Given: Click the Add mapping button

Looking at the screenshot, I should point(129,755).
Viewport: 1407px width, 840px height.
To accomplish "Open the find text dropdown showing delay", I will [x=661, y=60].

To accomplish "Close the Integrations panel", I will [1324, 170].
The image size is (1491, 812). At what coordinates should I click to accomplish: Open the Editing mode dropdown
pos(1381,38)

- - - - - - -

Print each entry exactly as it was written.

Given: Click the Add mapping button

Looking at the screenshot, I should point(129,755).
Viewport: 1407px width, 840px height.
To accomplish "Open the find text dropdown showing delay", I will [x=661, y=60].

To accomplish "Close the Integrations panel", I will [1324, 170].
The image size is (1491, 812). At what coordinates should I click to accomplish: Open the Editing mode dropdown
pos(1381,38)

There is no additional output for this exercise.